Patrouille Suisse trainiert über dem Kanton Freiburg

Flugshow-Training
Die Patrouille Suisse führt am 22. April im Raum Bellechasse im Kanton Freiburg ein Training durch. Mit dem anstehenden Grounding der Kampfjets der Flotte, ist die langfristige Zukunft der Schweizer Flugshow jedoch ungewiss.
Publiziert am Mo 15. Apr. 2024 10:49 Uhr
© KEYSTONE/EPA PAP/RADEK PIETRUSZKA
- Die Patrouille Suisse muss für ihre Flugvorführungen auch trainieren. Im April tut sie das an einem Vormittag im Raum Bellechasse im Kanton Freiburg. (Archivbild)

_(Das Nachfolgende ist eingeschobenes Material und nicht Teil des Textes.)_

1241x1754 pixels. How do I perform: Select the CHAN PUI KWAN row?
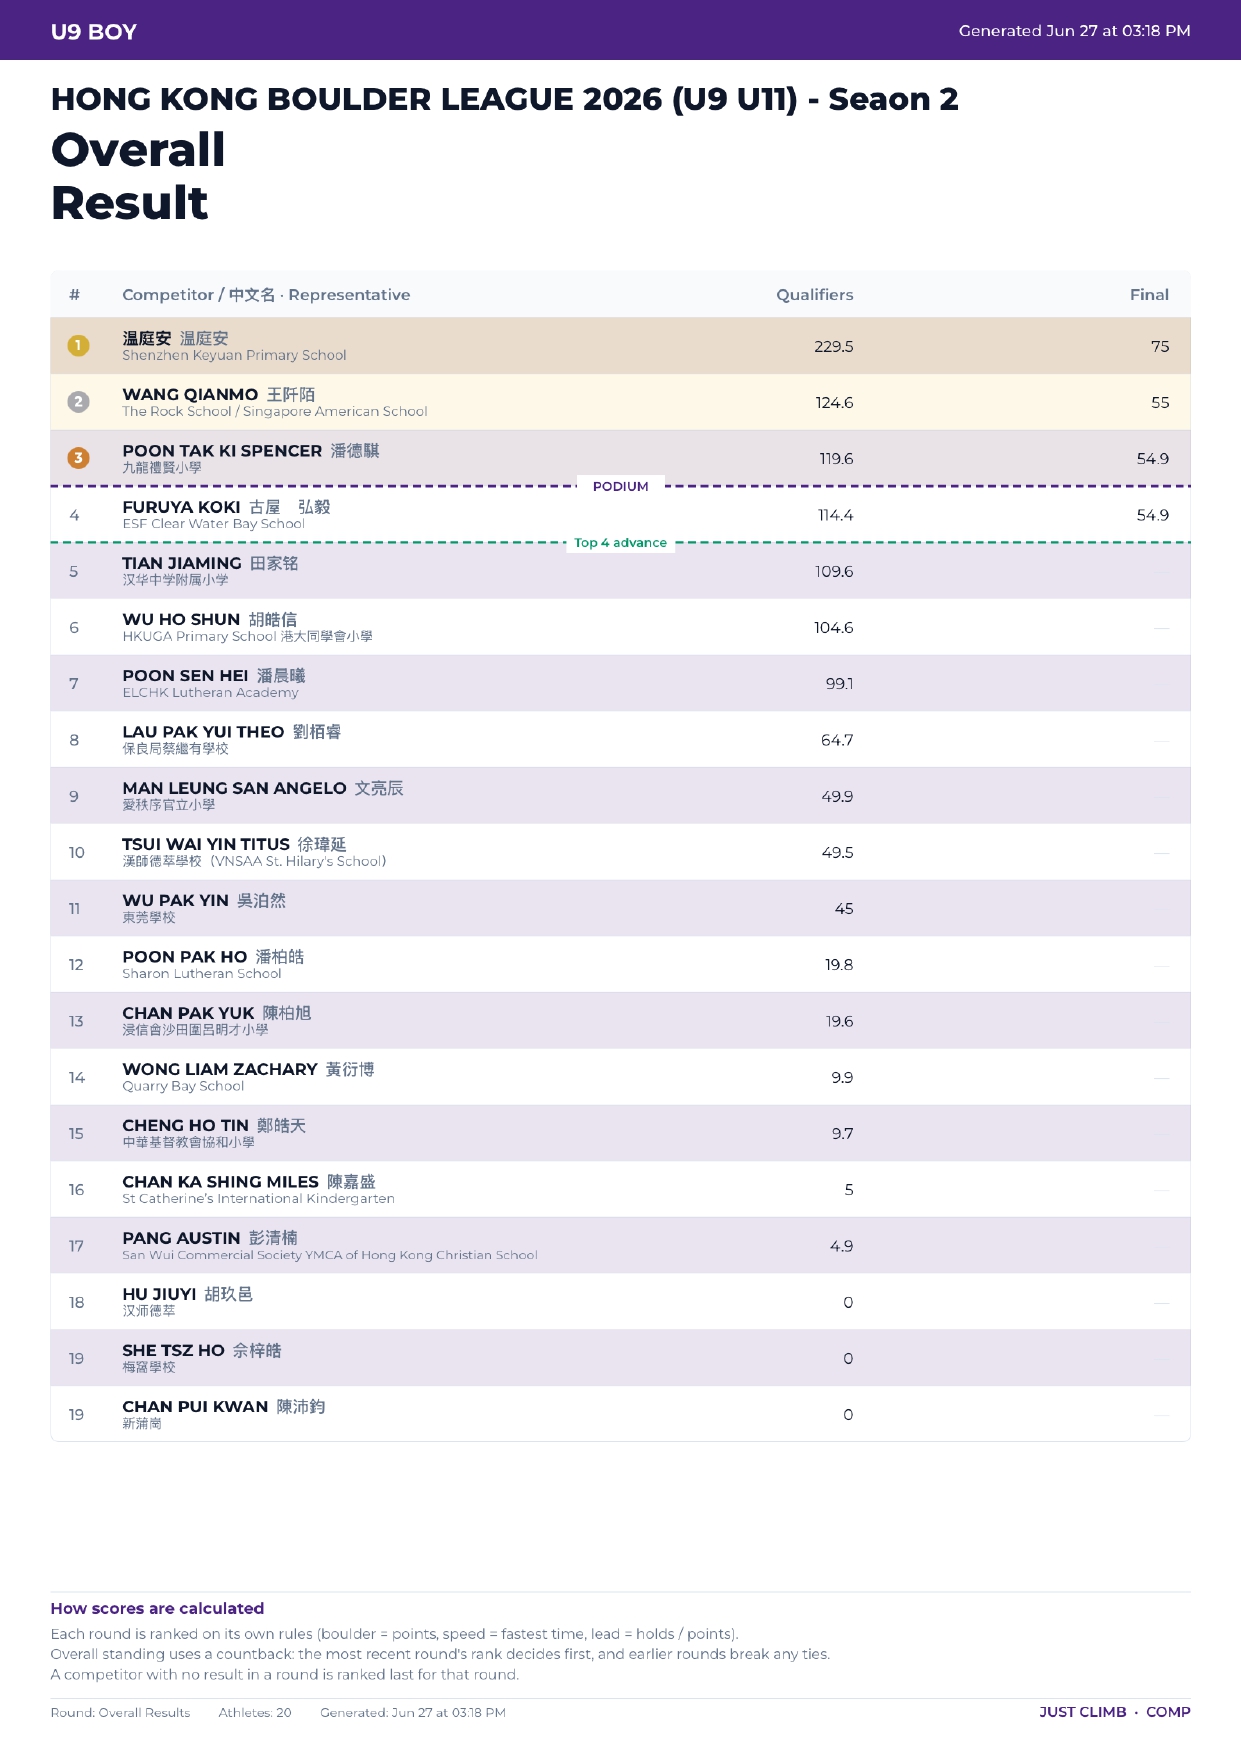click(620, 1414)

Die angekündigte Zeit zwischen 10 und 11 Uhr vormittags können sich nach Angaben des Departements für Verteidigung, Bevölkerungsschutz und Sport leicht verschieben.

© TeleZüri / Orgetorix Kuhn / CH Media Video Unit / Silja Hänggi / Archivbeitrag vom 19.08.23

Die Luftwaffe bittet die Bevölkerung um Verständnis für den erhöhten Flugbetrieb während dieser Zeit.

Zukunft der Patrouille Suisse hängt an seidenem Faden

Die Patrouille Suisse ist das Vorführteam der Schweizer Luftwaffe. Sie gilt als Visitenkarte der Schweizer Armee und präsentierte ihr Können an ausgewählten Veranstaltungen. Die dazu nötigen Trainings finden über das ganze Jahr verteilt über verschiedenen militärischen und zivilen Flugplätzen sowie in weiteren Trainingsgebieten statt.

Doch die Zukunft der Flugshow ist ungewiss. Bis 2027 sollen veralteten F-5 Tiger-Kampfjets nämlich ausgemustert werden. Bisher stellt sich das Parlament noch gegen ein Grounding, doch der Widerstand wird immer kleiner. Dass der Bestand von 25 F-5 Tiger-Jets, von denen aktuell 18 im Einsatz sind, ausgemustert werden soll, hat hauptsächlich Kostengründe.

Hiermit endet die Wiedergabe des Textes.